Großes Rätsel, wie das entstanden sein kann.

Die Gräben sind wahrscheinlich Trocknung risse

Rote Flächen sehen aus wie Marsoberfläche mit dunklen Kratern.

Hier ist nichts glatt,

Farben sind gegeneinander abgesetzt,

gelb gegen grün,

grün gegen weiß,

oder aber sie sind ineinander übergegangen,

gelb in Rot sie bilden fließende Übergangszonen,

die keine klaren Küstenlinien haben.

zwei 

mit den zwei weißen Flecken.

Marsoberfläche mit Kratern und schorfig .

Die Farbe changiert, zwischen hellem gelb rot

und dunkleren Flächen, die bis ins lila gehen.

Weiße Oberflächen wie Lack oder Schimmel,

rund um zwei Löcher herum, wie von oben gesehene Seen

vielleicht Vulkanseen.

Eine schwarze Linie, wie mit Asche, dick

geht quer und Trennt gelbgrün  von der roten Fläche.

Risse und aufgeplatzte Stellen,

aber auch ganz gerade wie mit dem Lineal gezogen Linien.

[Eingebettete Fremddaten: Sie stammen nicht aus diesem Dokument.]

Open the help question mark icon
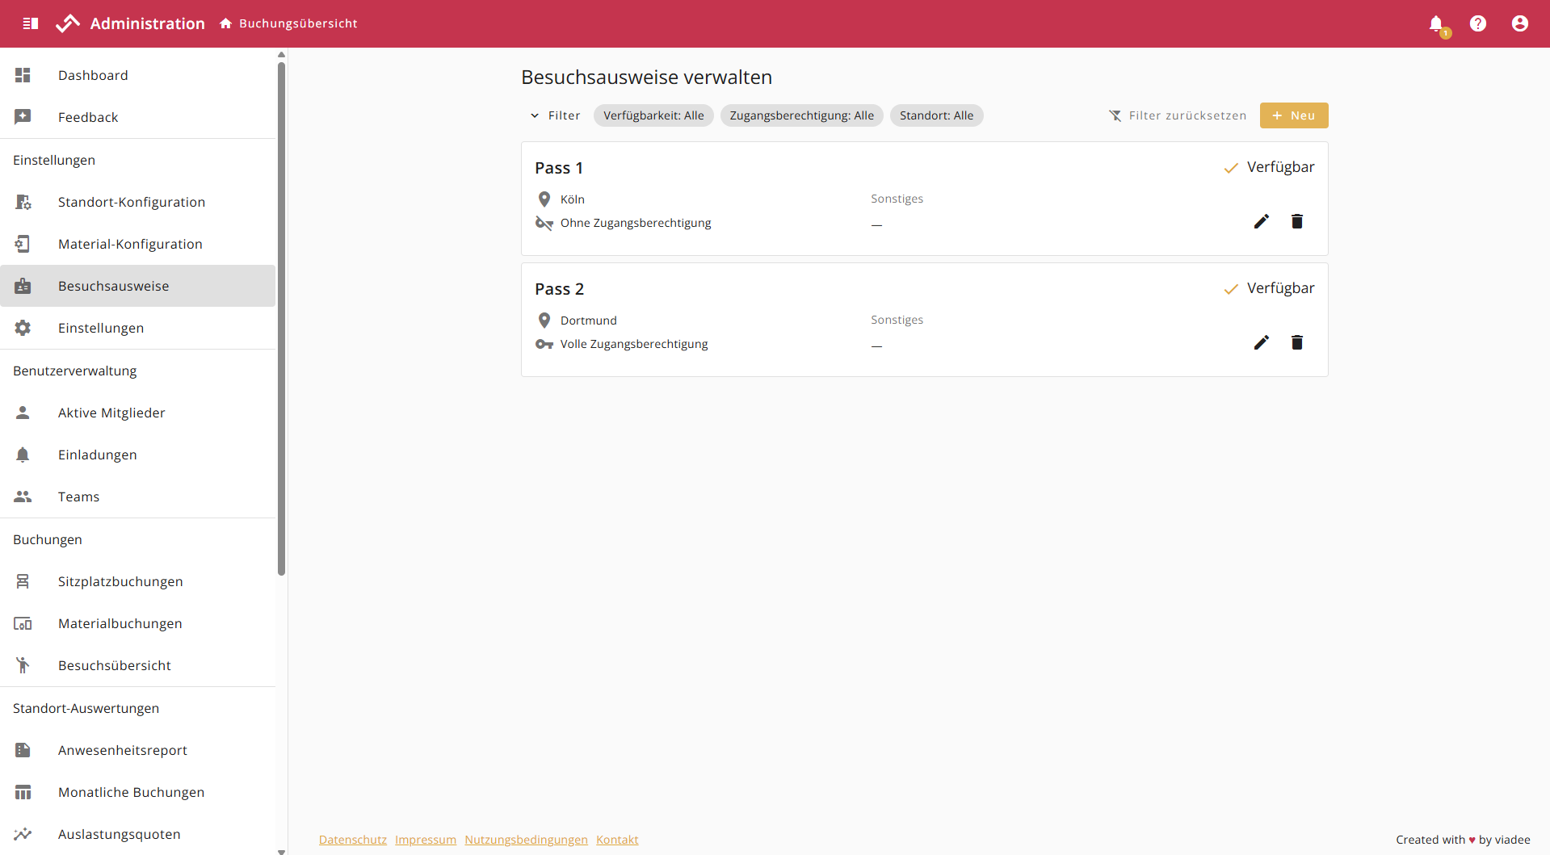Screen dimensions: 1550x855 (1477, 23)
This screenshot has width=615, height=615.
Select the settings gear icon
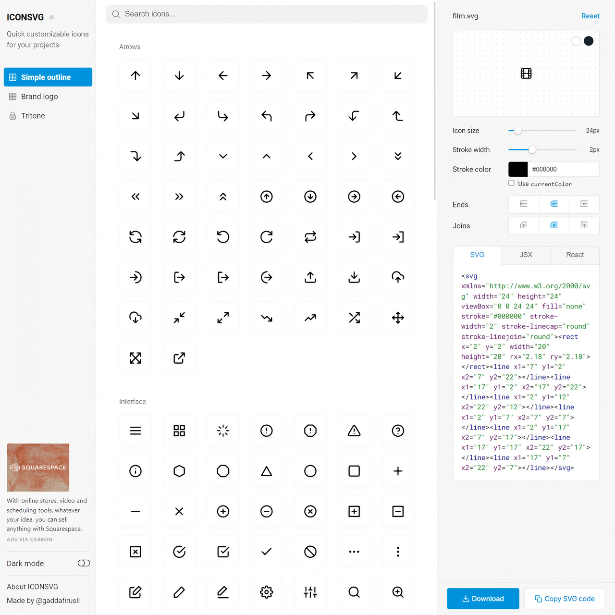(267, 592)
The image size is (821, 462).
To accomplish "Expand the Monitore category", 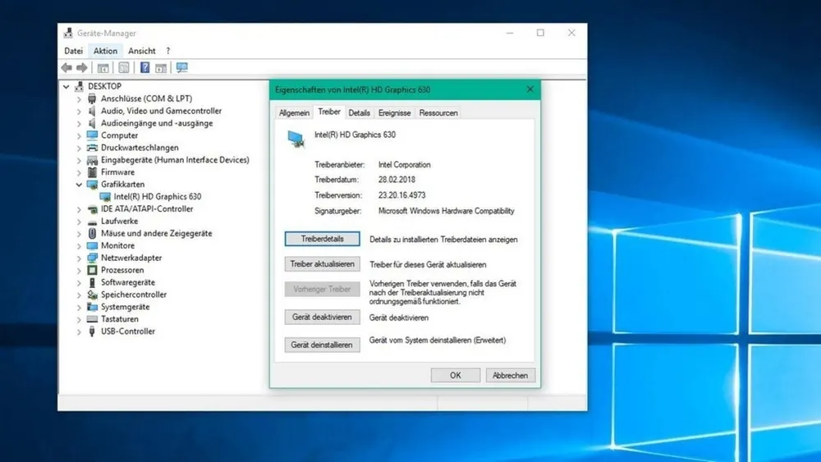I will coord(80,245).
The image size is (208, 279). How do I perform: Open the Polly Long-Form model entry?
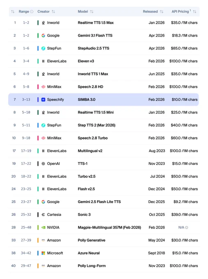(91, 266)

Spuren in einem, ansonsten sich selbst organisierenden Struktur,

nicht aus den emergenten Vorgängen des Farbgeschehens zu erklären

drei

mit vielen Linien

Schrundig schorfige rissige Oberfläche, aufgeplatzt,

Farbflächen, die weg blättern und untere Flächen freigeben, Linienränder.

Scharf abgegrenzt zur dunklen, unteren Farbe.

Viele ganz gerade Linien, fast wie mit dem Lineal gezogen,

irgendein Werkzeug wie Spachtel oder Meißel oder Spitze,

die mit Gewalt durch die Farbschichten gekratzt sind,

es wird das da drunter liegende gelb frei.

Die Linien sind zum Teil mit glatten Rändern zum Teil mit gerauten  Rändern.

Es gibt auch Linien, die nur im rot sind, 
ohne das darunter liegende gelb aufscheinen zu lassen.

Dazu im Gegensatz die Trocknung Risse, die auch noch ein bisschen aufgeplatzt Struktur haben.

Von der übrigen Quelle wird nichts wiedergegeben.